Problem statement |
Scan the material for the word "computer" and copy each line where it occurs.

Excerpted data |

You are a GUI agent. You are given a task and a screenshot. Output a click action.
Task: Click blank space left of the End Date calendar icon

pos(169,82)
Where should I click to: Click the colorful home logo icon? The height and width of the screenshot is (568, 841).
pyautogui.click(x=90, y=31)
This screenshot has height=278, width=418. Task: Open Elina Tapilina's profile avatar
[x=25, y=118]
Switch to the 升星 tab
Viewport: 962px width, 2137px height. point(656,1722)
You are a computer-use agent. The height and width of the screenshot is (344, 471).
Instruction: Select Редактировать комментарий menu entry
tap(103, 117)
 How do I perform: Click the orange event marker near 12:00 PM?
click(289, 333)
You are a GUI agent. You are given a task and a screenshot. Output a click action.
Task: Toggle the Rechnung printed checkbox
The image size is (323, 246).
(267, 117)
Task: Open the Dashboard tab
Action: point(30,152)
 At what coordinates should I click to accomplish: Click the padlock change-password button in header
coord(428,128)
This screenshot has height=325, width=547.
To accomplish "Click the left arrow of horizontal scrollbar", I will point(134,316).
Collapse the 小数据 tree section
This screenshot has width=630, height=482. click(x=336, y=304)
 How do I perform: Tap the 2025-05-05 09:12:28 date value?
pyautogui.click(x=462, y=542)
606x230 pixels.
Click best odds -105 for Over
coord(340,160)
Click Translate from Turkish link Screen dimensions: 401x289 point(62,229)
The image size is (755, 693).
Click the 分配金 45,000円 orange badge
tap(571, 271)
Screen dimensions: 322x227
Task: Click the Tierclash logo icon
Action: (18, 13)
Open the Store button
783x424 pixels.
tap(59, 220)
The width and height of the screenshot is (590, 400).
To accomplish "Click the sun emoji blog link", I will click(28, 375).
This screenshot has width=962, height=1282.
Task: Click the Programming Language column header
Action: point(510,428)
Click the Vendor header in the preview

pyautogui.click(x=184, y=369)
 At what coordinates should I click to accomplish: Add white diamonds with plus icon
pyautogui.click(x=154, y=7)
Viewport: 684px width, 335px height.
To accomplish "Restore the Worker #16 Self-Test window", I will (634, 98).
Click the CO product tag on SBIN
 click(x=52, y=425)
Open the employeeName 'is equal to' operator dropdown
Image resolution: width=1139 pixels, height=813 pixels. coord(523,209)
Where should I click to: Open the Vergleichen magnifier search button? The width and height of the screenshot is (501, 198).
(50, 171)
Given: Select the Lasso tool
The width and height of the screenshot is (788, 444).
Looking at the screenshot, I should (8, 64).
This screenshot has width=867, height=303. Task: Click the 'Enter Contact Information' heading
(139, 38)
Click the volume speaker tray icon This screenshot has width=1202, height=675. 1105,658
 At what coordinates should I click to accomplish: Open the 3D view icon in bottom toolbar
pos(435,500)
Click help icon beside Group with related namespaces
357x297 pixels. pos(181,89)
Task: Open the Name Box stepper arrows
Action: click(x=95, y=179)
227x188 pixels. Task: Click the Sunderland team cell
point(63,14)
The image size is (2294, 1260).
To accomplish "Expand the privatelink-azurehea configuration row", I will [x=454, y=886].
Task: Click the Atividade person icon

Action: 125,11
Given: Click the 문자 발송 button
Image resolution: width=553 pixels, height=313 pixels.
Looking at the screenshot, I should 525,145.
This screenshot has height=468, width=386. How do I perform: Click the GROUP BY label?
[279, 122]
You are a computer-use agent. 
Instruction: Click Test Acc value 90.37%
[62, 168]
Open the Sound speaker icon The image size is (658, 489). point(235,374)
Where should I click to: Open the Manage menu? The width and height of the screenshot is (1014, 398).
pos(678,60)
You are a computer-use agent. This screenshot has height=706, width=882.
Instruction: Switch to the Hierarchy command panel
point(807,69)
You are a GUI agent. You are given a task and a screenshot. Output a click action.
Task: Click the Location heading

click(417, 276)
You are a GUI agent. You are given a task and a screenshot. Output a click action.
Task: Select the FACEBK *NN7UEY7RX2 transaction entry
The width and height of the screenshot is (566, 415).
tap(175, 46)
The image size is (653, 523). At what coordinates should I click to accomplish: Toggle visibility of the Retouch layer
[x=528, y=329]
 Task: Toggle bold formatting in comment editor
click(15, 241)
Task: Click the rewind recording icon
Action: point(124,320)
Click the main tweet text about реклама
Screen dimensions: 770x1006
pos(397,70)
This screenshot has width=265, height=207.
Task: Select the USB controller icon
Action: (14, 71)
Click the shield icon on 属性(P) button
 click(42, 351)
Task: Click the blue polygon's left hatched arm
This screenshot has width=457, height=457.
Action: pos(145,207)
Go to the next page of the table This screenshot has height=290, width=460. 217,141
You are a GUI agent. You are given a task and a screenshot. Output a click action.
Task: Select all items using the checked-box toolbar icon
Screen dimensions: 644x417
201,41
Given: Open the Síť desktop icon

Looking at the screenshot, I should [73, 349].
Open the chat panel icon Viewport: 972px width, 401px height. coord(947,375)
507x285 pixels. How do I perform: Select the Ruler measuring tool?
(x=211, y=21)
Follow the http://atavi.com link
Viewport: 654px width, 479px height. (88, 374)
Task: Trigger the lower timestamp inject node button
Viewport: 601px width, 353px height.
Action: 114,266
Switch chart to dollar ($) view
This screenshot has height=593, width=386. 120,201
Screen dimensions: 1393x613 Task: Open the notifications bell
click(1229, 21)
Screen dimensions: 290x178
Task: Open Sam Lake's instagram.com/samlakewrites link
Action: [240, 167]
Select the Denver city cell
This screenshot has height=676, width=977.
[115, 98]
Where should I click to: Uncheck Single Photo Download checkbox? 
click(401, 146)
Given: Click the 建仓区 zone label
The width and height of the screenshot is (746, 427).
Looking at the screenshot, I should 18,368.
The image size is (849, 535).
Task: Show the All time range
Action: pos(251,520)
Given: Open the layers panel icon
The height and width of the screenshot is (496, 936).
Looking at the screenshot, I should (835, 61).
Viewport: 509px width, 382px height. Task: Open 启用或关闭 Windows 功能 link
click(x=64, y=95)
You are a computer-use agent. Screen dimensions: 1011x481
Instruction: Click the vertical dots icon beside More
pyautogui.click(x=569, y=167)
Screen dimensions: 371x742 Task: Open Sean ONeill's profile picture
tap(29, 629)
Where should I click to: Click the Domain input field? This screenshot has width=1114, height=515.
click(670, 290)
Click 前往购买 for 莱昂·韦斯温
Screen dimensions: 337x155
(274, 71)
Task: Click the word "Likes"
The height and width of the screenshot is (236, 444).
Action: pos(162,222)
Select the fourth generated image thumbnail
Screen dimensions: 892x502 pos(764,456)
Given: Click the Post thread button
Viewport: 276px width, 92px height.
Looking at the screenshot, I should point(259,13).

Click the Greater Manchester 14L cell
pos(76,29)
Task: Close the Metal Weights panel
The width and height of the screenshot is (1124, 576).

Solution to this exercise |
You are a computer-use agent. The height and width of the screenshot is (344, 471).
You are a computer-use agent. 
You are a computer-use agent. This screenshot has height=706, width=882.
You are a computer-use agent. Screen dimensions: 1011x481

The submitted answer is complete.